▸ **Set task**
Convert each line of the records below into a string in a JSON list, one string per line, and leave out any blank lines.

··········

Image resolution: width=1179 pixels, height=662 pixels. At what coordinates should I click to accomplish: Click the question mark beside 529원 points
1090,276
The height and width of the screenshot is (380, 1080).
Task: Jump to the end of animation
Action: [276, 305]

··········

▸ **Expected answer**
[
  "Image resolution: width=1179 pixels, height=662 pixels. At what coordinates should I click to accomplish: Click the question mark beside 529원 points",
  "1090,276",
  "The height and width of the screenshot is (380, 1080).",
  "Task: Jump to the end of animation",
  "Action: [276, 305]"
]